A negative-suction pressure subgaleal drain is most commonly applied during the closure of the cranial defect to reduce the risk of postoperative hematoma formation. The literature revealed few cases of life-threatening subgaleal negative pressure drain (SNPD) associated complications.[1] We report a probable case of reverse brain herniation (RBH) or trigeminocardiac reflex (TCR) from application of SNDP following craniotomy. Both RBH and TCR are the least understood complications of SNDP. TCR is an autonomic brainstem reflex that manifests as sudden bradycardia, hypotension, and gastric hypermotility. This reflex occurs when there is a stimulation of the trigeminal nerve or any of its branches. Though, believed to be an inherent protective reflex, it can lead to adverse outcome if exaggerated.[2] Whereas RBH has been reported following cerebrospinal fluid (CSF) diversion procedure or removal of CSF during posterior fossa surgery,[3] but has also been seen following SNDP in supratentorial surgery.[1] RBH is the least understood of brain herniation syndromes and is a rare complication of ventriculoperitoneal shunt[4] and also after SNDP placement.[5] The early identification of RBH and TCR during scalp closure is imperative to prevent a precipitous drop in heart rate, blood pressure, and further circulatory arrest. Knowledge of both these entities therefore helps prevent cataclysmal complications under anesthesia.

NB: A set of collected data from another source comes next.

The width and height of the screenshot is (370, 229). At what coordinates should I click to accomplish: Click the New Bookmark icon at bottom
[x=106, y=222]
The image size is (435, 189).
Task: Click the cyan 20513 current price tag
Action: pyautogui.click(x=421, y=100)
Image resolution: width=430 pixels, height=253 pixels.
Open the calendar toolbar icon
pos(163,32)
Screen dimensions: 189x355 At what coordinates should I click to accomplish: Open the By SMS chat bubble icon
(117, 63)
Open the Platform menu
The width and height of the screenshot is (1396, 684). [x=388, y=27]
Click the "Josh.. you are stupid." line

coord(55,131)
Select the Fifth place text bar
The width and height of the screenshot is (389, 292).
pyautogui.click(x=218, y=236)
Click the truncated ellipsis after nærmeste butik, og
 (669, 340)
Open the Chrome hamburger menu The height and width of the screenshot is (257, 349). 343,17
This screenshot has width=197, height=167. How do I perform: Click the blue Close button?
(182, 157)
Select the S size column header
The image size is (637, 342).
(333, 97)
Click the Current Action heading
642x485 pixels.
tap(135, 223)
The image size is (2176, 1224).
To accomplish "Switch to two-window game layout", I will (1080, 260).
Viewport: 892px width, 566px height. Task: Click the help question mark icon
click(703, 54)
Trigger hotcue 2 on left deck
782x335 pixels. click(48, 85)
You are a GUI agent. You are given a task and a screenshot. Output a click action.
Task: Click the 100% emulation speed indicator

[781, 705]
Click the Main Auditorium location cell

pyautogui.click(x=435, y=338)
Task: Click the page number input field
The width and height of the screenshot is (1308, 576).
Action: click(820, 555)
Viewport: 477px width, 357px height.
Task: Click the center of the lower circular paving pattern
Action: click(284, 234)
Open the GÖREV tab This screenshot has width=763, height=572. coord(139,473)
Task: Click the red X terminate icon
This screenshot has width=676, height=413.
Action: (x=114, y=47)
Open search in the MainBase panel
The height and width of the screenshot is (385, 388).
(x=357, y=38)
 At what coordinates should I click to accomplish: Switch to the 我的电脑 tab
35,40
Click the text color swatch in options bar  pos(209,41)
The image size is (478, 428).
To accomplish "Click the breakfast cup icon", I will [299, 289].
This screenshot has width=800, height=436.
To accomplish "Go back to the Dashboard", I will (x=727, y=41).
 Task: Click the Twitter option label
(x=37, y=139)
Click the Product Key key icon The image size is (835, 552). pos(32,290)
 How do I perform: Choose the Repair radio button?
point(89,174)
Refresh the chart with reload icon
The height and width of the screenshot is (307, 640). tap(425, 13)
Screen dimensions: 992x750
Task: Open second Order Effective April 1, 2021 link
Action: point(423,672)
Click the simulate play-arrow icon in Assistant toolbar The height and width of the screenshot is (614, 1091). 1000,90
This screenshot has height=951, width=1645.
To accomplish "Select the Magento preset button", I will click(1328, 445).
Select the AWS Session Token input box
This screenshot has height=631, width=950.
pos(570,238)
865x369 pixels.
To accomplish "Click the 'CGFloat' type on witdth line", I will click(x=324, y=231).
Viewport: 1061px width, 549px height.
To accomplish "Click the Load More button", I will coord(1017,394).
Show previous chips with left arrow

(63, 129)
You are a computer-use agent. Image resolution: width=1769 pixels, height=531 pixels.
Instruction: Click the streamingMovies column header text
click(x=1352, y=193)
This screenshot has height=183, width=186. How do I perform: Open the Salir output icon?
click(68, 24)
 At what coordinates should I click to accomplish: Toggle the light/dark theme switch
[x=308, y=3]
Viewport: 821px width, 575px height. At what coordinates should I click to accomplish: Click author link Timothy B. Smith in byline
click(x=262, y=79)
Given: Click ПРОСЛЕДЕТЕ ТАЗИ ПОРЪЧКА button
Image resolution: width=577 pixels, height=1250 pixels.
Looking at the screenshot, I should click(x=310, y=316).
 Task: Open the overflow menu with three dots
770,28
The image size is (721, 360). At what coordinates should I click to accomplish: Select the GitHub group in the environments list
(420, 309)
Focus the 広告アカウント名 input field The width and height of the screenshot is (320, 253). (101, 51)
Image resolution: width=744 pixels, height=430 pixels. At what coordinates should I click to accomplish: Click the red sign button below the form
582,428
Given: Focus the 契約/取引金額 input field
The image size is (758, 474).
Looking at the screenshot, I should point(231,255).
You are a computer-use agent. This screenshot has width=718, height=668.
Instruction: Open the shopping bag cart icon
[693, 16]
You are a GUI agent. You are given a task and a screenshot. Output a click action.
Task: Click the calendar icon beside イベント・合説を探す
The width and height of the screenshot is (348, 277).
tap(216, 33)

An 18-month-old male weighing 10 kg with enlarged head size was posted for surgery. Magnetic resonance imaging of brain and orbit revealed a supratentorial growth, an optico-chiasmatic glioma with right infraorbital extension resulting in obstructive hydrocephalus associated with large subarachnoid cyst in the right temporal aspect superior to the glioma ([Fig. 1A, B]). He underwent frontotemporal orbital craniotomy with excision of tumor and drainage of arachnoid cyst. Surgery was uneventful. Hemodynamics as measured by invasive blood pressure (IBP) were stable throughout the surgery. Hemostasis was achieved and duroplasty was done. Before closing the scalp, a subdural drain was inserted to avoid any subgaleal blood collection. Within a few minutes during closure of the scalp, there was bradycardia (heart rate 60–68/min) and hypotension (IBP 60/40 mm Hg). Immediately, the drain was clamped and the negative pressure released. The bradycardia was reversed instantaneously but the hypotension had to be addressed by infusion of noradrenaline at 0.02 mcg/kg/min. The patient was not reversed and was shifted to the pediatric intensive care unit postoperatively for elective mechanical ventilation. The patient was extubated on 2nd day postsurgery with a Glasgow Coma Scale of E4V3M5.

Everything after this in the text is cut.